The QFII program, and its renminbi equivalent (RQFII), allows institutional investors – like non-resident Chinese fund managers – to invest in Chinese A-shares.
The initiative means investors outside of China are exempt from capital gains tax, but are subject to paying a 10% withholding income tax – a tax on securities owned by a non-resident – on the profits earned on equity investments.
In late February, the Beijing State Tax Bureau told fund managers they must collect the tax certificates for all equity investments made between 17 November 2009 and 16 November 2014, ending the day before the Hong Kong-Shanghai Stock Connect initiative was launched.
Those QFII and RQFII licence-holders under the tax administration of authorities in Beijing must also provide information about their withholding income tax status on dividends and interest received in this five-year period. This is to demonstrate the tax has been properly withheld and paid to the relevant tax authorities by the issuers of each tax certificate.

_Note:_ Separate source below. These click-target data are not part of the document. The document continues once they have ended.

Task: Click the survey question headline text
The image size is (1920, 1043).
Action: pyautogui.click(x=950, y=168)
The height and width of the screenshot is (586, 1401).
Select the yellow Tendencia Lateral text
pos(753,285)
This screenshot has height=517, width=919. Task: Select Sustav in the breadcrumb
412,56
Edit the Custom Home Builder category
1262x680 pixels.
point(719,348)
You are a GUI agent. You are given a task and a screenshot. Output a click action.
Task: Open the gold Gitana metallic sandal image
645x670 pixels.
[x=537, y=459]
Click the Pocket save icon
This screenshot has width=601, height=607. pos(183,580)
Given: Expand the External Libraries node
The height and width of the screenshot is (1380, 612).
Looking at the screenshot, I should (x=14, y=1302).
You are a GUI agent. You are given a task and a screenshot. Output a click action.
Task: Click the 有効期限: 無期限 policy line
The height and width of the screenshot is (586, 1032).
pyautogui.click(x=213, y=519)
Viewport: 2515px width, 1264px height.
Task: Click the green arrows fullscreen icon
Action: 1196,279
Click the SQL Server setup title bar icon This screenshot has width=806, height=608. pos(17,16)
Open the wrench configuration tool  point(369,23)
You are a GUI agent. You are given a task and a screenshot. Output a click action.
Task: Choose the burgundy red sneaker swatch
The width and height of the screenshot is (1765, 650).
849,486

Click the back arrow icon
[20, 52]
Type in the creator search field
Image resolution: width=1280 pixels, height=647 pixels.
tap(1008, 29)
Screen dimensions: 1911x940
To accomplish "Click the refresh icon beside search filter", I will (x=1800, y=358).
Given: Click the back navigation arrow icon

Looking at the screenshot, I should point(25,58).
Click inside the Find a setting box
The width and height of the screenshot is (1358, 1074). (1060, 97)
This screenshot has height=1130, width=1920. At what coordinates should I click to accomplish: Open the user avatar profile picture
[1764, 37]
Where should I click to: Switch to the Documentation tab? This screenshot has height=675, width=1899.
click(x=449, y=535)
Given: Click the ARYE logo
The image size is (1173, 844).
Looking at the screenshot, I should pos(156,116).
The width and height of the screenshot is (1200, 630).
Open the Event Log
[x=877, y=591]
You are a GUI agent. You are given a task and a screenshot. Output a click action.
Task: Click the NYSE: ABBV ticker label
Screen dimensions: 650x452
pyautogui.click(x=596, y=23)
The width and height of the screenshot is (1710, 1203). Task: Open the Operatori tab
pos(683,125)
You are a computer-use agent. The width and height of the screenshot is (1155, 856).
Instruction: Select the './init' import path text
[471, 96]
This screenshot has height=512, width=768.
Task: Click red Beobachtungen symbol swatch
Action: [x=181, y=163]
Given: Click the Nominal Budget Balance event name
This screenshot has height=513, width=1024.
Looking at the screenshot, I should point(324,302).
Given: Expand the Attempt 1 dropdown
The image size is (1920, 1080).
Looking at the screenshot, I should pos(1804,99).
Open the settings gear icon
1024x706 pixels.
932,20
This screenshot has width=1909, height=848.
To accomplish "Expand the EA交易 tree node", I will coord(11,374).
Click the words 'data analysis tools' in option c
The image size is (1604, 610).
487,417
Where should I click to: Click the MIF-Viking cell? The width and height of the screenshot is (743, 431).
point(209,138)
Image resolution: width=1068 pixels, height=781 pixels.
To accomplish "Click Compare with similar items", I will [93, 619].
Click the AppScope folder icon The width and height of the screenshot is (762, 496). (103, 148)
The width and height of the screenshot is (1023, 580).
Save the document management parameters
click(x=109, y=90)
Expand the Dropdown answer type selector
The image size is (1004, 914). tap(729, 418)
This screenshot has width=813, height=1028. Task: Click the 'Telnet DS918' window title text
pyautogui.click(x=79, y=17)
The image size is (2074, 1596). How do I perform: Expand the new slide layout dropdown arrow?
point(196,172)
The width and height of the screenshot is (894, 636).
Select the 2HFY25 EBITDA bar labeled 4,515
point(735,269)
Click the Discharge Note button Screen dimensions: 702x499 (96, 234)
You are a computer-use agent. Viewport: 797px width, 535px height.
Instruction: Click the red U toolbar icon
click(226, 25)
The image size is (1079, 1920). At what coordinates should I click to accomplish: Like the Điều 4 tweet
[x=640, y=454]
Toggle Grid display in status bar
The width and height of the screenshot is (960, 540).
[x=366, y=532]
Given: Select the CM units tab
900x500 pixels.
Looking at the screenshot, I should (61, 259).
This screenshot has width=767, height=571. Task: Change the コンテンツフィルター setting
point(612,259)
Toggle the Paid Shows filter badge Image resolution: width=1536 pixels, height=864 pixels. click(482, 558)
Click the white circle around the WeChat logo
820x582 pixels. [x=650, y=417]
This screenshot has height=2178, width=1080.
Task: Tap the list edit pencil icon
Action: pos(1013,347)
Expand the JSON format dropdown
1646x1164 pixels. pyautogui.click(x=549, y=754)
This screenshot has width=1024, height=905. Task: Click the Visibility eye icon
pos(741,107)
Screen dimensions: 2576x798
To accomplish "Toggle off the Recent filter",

“This could be difficult, especially in the time frame given”
But the huge volume of investments made in this time poses a problem for investors, leading to a lot of extra filing work for their accountants. Investors also risk being fined if they do not complete their tax returns before the deadline.
“There are QFIIs and RQFIIs which may have invested in highly diversified A-Share portfolios, so they would need to liaise with a large number of issuers in order to obtain the tax payment slips on dividends and interest,” said Loretta So, partner at Ernst & Young in China.
“This could be difficult, especially in the time frame given,” she said. “Generally investors don’t keep a copy of the tax payment slips on dividends and interest because this tax would be withheld and paid to the relevant tax authorities by the issuers.
“It is anticipated that the workload could be burdensome.”